Une famille congolaise en deuil après un massacre attribué aux rebelles des Forces démocratiques alliés (ADF) à Beni, le 11 décembre 2018, dans l'est de la République démocratique du Congo (RDC). (JOHN WESSELS / AFP)

Beaucoup d'arrestations arbitraires, des opposants croupissent toujours en prison

Dismas Kitenge, président du groupe Lotus

Franceinfo Afrique

Dismas Kitenge en est persuadé, le processus électoral en cours va déboucher sur des élections chaotiques qui seront contestées à grande échelle.
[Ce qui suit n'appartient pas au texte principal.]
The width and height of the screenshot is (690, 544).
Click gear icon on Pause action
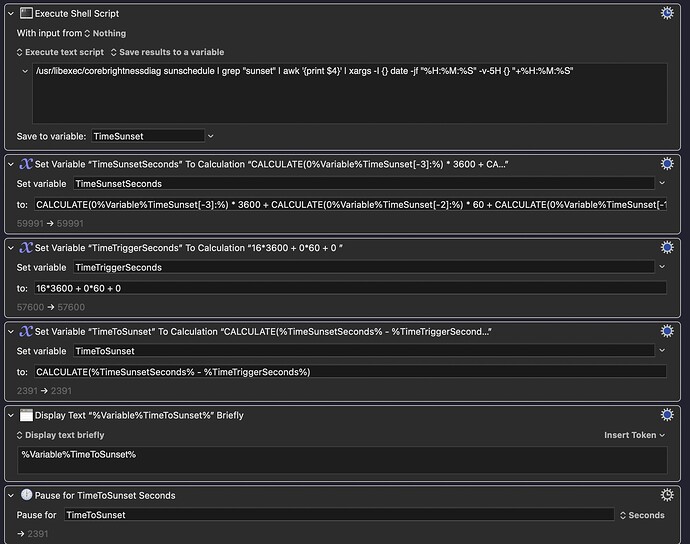[667, 495]
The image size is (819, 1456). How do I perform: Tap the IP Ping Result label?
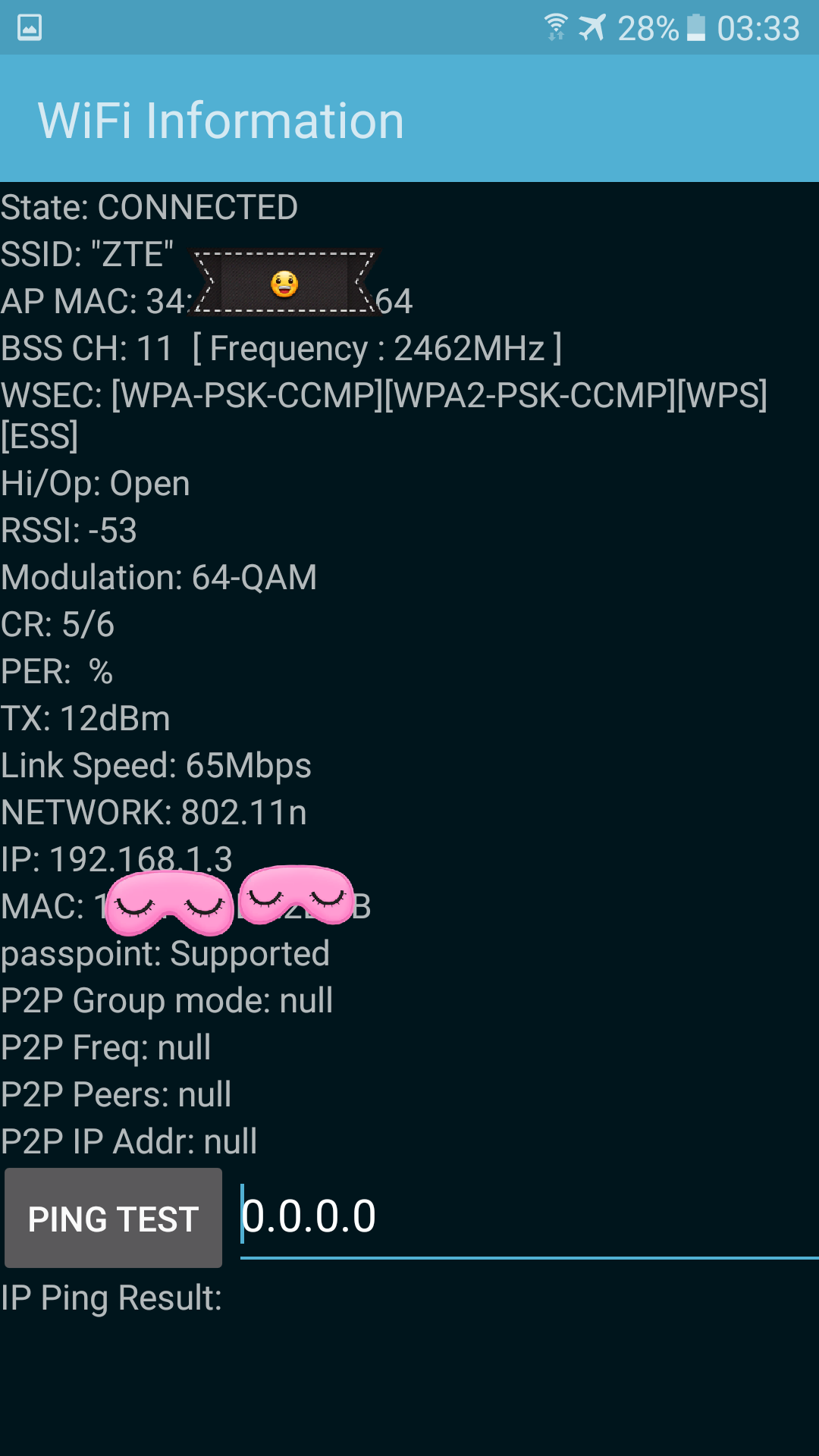tap(111, 1298)
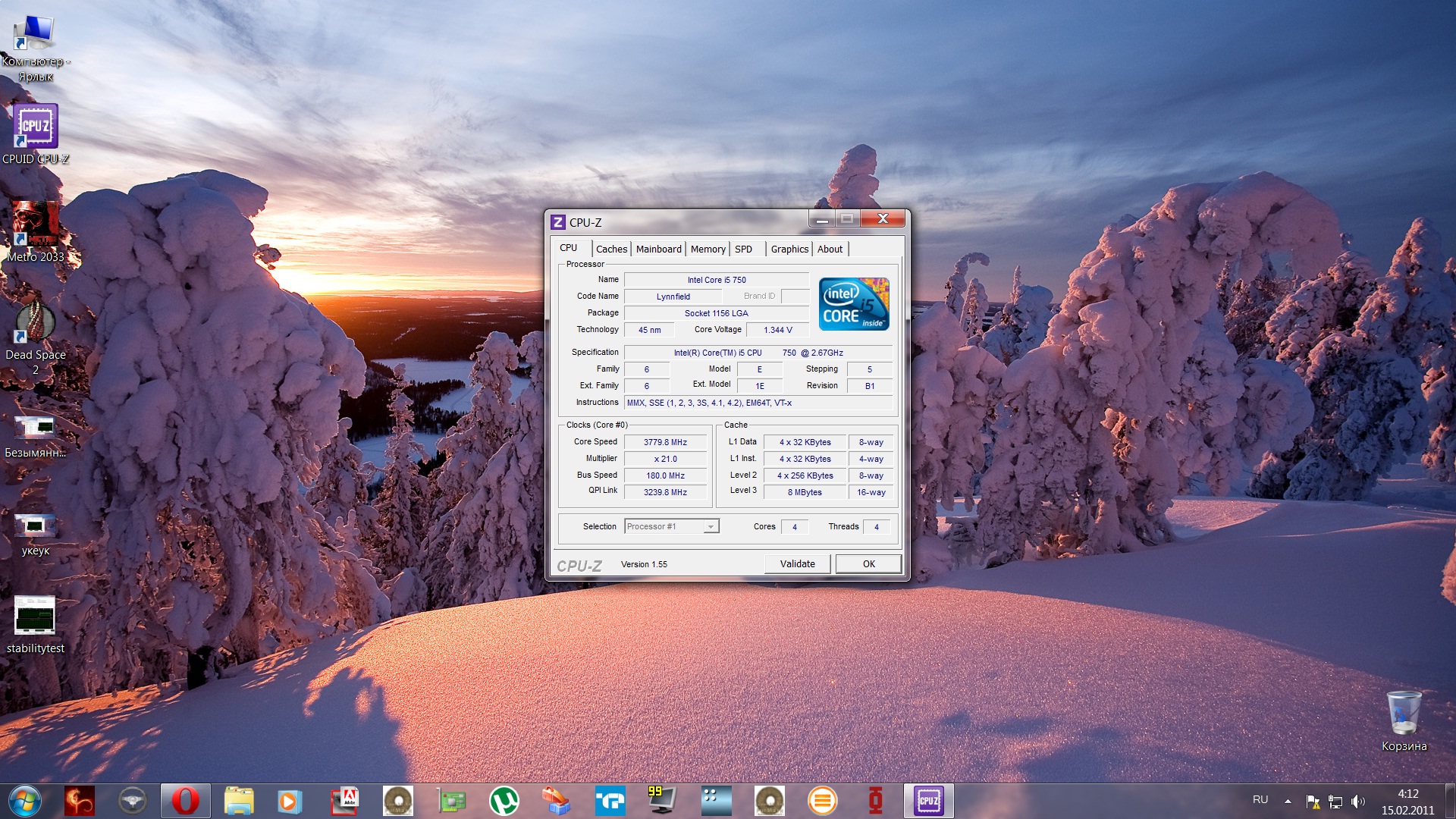Image resolution: width=1456 pixels, height=819 pixels.
Task: Expand the Processor #1 selection dropdown
Action: (711, 526)
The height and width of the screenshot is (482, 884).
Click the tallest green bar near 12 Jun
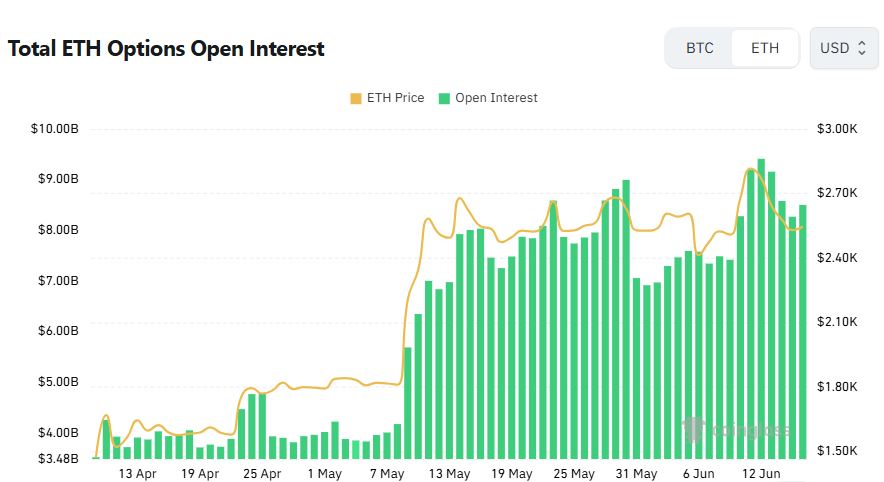point(761,308)
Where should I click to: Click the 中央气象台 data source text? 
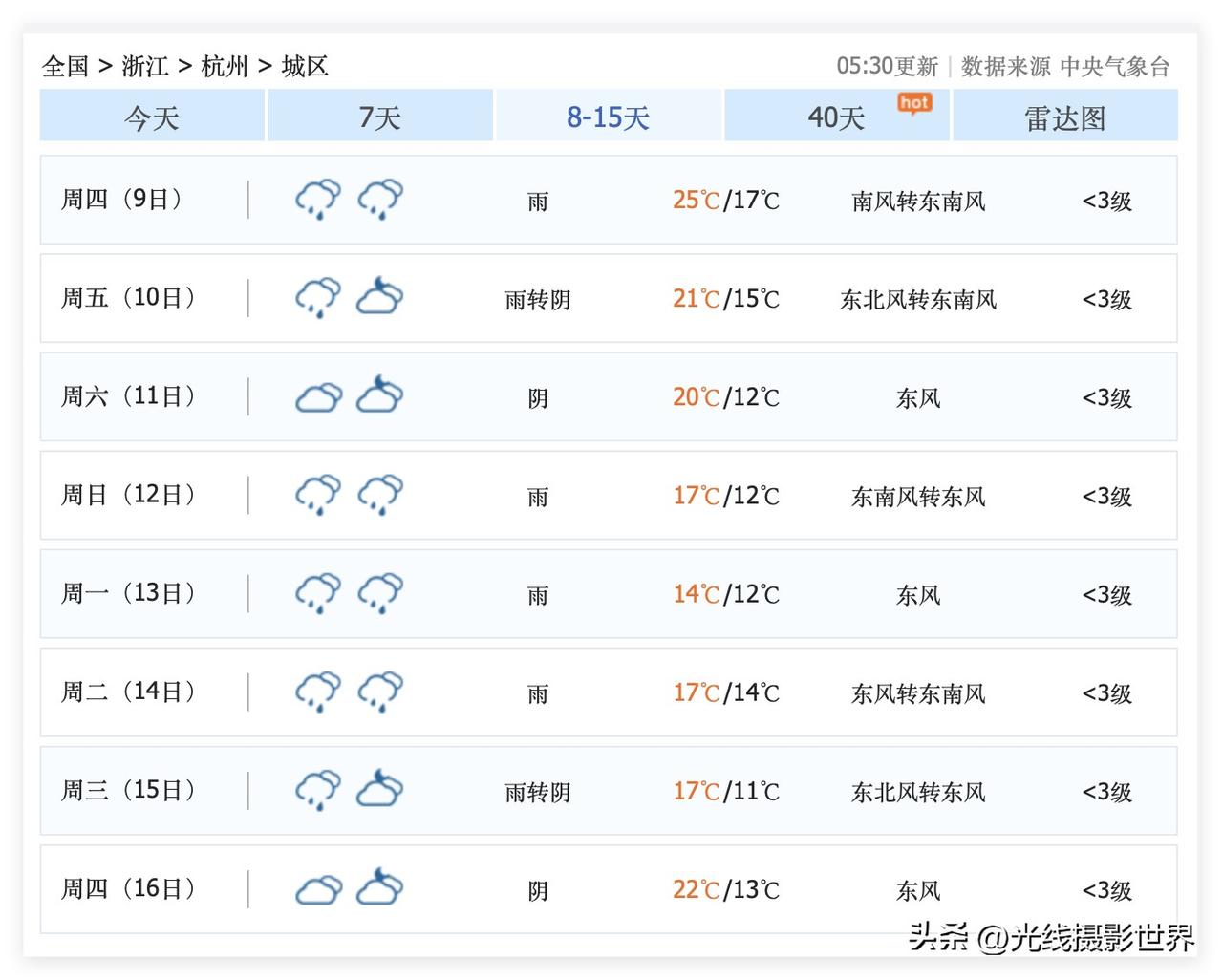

Il redoute que le pays ne retombe dans la guerre civile comme celle qui a ravagé le pays en 1998 lorsque plusieurs signeurs de guerre s'étaient partagé le pays.

"Les dangers de la balkanisation du pays sont là. Ce n’est pas seulement le fait des Congolais. Cela peut venir aussi des forces exogènes qui peuvent agir à distance, ou des forces régionales qui ne veulent pas que l’autorité de l’Etat s’installe sur l’ensemble du pays", prévient-il.

Les partenaires étrangers tenus à l'écart

Pourquoi le gouvernement congolais a-t-il tenu à l’écart de ce processus électoral tous ses partenaires étrangers ? Pourquoi a-t-il refusé toute aide financière et logistique y compris celle de la mission des Nations Unies déployée dans le pays ? «Parce qu’il a des choses à cacher, répond Dismas Kitenge. Cela marque la volonté des autorités de refuser que le scrutin se déroule dans la transparence", estime le président du groupe Lotus qui appelle la communauté internationale à rester vigilante.

"La situation des droits humains est vraiment catastrophique. La liberté d’expression est bafouée tout comme la liberté de manifester. Les médias d'Etat sont contrôlés par le pouvoir en place. Les opposants n'ont pas le pouvoir de s'exprimer". Une situation potentiellement explosive qui inquiète la société civile congolaise. Elle redoute que le scrutin qui s'annonce ne soit une nouvelle occasion manquée d'une alternance apaisée en République démocratique du Congo.